In the entries that follow, find the line containing "Open the 360° product view"; from there, copy every line exactly through the line containing "You are a computer-use agent. Screen".
** INPUT FOR THIS TASK follows **
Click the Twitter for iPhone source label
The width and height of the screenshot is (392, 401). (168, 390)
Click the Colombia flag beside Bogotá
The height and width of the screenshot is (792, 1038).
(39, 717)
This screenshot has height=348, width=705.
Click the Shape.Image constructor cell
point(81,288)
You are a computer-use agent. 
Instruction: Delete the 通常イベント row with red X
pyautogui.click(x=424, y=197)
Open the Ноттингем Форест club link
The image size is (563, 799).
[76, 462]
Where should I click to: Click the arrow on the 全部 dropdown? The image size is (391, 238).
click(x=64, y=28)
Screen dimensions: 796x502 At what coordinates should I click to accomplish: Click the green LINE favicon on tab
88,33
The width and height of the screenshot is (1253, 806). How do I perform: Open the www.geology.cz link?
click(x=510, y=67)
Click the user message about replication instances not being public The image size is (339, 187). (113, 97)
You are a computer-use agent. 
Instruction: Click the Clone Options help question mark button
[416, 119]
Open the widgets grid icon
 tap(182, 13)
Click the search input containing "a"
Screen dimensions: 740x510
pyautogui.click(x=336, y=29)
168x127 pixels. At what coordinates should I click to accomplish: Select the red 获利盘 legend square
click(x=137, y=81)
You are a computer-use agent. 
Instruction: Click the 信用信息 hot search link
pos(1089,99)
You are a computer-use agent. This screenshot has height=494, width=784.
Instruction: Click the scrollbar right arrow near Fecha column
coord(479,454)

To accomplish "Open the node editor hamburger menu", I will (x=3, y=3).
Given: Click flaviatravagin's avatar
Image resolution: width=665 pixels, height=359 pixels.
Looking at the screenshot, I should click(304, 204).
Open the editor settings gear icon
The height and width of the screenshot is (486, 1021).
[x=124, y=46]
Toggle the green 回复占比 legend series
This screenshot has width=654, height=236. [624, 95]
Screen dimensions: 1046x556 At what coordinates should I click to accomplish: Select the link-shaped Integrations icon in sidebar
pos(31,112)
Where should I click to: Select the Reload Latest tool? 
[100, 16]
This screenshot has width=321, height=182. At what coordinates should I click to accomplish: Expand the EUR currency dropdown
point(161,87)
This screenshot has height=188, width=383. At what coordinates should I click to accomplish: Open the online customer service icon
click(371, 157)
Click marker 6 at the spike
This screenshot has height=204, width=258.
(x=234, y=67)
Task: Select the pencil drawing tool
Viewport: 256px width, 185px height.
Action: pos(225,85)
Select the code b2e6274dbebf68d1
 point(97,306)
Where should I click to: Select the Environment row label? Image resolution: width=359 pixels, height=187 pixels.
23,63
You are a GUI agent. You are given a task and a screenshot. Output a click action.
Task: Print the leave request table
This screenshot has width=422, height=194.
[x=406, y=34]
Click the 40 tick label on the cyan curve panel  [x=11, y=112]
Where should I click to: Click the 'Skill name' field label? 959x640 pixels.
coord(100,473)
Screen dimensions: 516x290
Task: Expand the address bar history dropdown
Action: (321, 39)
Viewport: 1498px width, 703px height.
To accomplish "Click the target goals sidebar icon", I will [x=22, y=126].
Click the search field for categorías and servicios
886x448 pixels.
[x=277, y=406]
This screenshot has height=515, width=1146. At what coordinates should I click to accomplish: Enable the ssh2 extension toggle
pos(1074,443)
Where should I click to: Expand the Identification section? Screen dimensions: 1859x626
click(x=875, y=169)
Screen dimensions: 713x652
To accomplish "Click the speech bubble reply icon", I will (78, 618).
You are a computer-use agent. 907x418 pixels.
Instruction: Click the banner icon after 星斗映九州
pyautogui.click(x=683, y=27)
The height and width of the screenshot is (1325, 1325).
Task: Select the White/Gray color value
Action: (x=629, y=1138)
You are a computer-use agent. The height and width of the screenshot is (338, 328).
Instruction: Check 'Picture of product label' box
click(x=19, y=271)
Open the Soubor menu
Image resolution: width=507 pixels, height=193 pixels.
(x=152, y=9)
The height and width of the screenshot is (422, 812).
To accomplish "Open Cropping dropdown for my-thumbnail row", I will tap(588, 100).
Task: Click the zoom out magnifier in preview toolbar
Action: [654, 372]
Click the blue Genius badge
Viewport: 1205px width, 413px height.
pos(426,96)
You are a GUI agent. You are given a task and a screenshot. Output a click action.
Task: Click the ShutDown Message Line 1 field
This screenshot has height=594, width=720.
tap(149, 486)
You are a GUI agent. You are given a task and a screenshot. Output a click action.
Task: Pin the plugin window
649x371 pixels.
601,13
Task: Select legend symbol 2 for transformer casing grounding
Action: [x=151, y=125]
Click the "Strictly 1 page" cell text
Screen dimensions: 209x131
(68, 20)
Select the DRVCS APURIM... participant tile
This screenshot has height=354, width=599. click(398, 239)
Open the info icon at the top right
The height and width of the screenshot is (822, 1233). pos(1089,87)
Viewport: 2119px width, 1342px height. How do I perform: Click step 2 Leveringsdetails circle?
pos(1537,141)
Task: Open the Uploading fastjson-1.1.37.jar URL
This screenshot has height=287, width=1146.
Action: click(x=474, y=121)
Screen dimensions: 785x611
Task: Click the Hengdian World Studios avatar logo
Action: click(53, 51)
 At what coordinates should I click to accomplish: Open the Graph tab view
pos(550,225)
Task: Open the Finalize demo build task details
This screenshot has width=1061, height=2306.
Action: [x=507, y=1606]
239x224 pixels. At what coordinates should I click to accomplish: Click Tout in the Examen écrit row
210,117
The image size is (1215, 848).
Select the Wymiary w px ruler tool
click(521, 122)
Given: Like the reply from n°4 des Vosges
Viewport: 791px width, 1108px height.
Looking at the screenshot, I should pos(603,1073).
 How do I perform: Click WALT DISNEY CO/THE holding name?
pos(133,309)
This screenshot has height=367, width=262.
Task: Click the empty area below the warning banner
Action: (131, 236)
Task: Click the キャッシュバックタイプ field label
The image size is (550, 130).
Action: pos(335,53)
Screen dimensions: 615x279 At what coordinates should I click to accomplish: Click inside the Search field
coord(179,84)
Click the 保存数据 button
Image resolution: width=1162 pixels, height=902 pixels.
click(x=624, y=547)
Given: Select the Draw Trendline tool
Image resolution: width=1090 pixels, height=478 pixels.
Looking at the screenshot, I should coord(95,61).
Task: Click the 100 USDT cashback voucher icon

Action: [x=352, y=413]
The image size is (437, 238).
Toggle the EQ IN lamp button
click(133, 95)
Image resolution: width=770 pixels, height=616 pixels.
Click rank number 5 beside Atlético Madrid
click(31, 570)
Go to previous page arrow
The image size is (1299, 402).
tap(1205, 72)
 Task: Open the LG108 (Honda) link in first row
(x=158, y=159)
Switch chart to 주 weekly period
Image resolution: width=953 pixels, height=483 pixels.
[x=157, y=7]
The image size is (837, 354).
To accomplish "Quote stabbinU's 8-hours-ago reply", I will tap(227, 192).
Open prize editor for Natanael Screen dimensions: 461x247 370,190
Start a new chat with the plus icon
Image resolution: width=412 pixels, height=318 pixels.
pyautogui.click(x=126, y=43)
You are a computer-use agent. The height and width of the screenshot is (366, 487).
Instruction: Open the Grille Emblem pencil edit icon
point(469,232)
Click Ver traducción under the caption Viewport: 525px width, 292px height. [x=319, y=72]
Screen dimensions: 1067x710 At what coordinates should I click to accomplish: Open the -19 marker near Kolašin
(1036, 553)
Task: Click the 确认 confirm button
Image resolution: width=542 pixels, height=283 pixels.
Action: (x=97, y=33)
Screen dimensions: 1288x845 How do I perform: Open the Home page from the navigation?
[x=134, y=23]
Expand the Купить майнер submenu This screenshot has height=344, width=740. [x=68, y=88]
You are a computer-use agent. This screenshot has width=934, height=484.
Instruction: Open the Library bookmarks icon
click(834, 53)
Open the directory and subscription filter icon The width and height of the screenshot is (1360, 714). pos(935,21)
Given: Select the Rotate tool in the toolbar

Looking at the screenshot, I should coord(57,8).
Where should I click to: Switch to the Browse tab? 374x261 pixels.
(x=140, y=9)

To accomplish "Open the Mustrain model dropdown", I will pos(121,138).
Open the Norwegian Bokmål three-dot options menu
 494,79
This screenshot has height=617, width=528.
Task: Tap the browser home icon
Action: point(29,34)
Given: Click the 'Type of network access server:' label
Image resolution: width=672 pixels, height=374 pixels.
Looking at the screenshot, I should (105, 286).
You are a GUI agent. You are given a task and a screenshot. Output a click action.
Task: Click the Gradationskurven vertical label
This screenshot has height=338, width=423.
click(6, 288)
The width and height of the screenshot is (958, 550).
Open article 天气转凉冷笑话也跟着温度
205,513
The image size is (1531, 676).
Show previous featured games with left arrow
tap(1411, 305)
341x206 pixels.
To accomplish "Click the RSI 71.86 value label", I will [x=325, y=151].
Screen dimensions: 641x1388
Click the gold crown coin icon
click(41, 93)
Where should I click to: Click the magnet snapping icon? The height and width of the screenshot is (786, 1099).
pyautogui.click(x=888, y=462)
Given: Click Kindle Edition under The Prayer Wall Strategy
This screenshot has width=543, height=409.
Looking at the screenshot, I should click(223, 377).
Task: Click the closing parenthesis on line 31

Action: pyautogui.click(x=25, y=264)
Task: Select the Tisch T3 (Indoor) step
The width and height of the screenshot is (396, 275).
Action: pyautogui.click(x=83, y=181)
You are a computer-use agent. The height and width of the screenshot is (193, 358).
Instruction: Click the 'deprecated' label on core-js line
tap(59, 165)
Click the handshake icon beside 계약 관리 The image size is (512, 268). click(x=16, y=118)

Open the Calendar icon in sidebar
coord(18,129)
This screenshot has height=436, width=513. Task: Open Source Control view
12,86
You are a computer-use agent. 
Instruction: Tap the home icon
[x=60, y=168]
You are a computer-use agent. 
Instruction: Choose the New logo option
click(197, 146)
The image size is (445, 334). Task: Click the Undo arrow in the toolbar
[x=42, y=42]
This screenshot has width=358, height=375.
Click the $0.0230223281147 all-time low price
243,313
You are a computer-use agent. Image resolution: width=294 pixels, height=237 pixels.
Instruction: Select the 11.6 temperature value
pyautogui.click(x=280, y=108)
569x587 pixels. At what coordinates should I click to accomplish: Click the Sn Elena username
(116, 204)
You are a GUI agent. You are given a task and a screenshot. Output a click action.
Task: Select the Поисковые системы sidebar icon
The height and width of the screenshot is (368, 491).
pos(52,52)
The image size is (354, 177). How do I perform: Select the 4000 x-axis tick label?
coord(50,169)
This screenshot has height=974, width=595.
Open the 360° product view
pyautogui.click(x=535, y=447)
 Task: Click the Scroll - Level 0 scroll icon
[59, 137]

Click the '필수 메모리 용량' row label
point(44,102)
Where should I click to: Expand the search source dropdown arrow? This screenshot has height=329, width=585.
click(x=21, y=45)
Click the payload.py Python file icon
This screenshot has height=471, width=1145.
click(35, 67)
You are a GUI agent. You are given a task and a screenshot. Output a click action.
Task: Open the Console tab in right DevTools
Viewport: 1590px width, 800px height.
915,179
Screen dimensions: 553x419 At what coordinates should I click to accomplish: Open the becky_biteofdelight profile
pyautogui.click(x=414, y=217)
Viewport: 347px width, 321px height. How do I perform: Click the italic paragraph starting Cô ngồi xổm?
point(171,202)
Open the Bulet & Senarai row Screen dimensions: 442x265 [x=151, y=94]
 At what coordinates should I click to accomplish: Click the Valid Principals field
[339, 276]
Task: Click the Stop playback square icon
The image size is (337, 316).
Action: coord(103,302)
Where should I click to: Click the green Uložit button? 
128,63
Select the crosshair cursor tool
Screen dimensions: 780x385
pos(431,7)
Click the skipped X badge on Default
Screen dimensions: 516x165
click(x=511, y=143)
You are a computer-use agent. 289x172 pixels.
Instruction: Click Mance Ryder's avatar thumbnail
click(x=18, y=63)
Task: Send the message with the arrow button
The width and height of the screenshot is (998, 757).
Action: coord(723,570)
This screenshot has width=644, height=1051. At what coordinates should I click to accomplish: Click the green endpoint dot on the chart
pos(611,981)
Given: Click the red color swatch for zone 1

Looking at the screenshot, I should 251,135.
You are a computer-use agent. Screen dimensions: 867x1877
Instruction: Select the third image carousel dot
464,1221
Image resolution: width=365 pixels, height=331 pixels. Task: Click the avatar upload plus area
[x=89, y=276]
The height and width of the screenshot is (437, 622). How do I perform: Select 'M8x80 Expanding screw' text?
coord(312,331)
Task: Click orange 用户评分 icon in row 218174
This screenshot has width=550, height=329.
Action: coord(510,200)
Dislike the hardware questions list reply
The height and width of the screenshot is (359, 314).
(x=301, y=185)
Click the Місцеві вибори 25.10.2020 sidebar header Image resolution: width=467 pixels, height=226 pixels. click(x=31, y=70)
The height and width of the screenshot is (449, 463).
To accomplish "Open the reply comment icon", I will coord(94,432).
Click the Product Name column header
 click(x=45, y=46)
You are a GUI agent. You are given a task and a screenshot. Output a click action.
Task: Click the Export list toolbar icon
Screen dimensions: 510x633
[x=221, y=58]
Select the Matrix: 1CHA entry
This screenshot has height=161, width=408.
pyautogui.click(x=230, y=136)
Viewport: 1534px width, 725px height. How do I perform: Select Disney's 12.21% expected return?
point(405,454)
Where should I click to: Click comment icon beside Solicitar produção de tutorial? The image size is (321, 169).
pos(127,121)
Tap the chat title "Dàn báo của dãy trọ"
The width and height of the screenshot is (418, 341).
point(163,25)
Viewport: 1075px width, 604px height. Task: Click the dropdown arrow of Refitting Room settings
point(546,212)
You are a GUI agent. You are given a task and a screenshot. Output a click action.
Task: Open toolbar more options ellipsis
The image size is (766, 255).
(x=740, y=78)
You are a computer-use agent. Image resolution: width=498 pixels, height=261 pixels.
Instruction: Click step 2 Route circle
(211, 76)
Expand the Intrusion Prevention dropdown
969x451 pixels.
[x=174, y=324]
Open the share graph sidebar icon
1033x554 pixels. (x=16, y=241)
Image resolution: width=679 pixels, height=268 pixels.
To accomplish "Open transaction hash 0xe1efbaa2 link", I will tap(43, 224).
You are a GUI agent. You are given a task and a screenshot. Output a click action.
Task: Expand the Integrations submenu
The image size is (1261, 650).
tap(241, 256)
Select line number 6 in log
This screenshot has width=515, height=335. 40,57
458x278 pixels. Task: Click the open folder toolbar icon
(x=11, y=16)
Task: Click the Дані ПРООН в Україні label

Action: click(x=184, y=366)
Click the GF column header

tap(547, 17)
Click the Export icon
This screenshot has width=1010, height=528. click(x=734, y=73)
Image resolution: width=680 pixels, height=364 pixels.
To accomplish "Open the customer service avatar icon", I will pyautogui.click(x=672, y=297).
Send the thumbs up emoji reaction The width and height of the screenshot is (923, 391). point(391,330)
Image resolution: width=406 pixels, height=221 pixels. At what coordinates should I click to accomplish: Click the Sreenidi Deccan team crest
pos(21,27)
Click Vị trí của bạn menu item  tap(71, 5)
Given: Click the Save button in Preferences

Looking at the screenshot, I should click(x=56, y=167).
** End of INPUT FOR THIS TASK **
REPLY |
Open the 360° product view
pyautogui.click(x=535, y=447)
 Task: Click the Scroll - Level 0 scroll icon
[59, 137]

Click the '필수 메모리 용량' row label
point(44,102)
Where should I click to: Expand the search source dropdown arrow? This screenshot has height=329, width=585.
click(x=21, y=45)
Click the payload.py Python file icon
This screenshot has height=471, width=1145.
click(35, 67)
You are a GUI agent. You are given a task and a screenshot. Output a click action.
Task: Open the Console tab in right DevTools
Viewport: 1590px width, 800px height.
915,179
Screen dimensions: 553x419 At what coordinates should I click to accomplish: Open the becky_biteofdelight profile
pyautogui.click(x=414, y=217)
Viewport: 347px width, 321px height. How do I perform: Click the italic paragraph starting Cô ngồi xổm?
point(171,202)
Open the Bulet & Senarai row Screen dimensions: 442x265 [x=151, y=94]
 At what coordinates should I click to accomplish: Click the Valid Principals field
[339, 276]
Task: Click the Stop playback square icon
The image size is (337, 316).
Action: coord(103,302)
Where should I click to: Click the green Uložit button? 
128,63
Select the crosshair cursor tool
Screen dimensions: 780x385
pos(431,7)
Click the skipped X badge on Default
Screen dimensions: 516x165
click(x=511, y=143)
You are a computer-use agent. 289x172 pixels.
Instruction: Click Mance Ryder's avatar thumbnail
click(x=18, y=63)
Task: Send the message with the arrow button
The width and height of the screenshot is (998, 757).
Action: coord(723,570)
This screenshot has width=644, height=1051. At what coordinates should I click to accomplish: Click the green endpoint dot on the chart
pos(611,981)
Given: Click the red color swatch for zone 1

Looking at the screenshot, I should 251,135.
You are a computer-use agent. Screen dimensions: 867x1877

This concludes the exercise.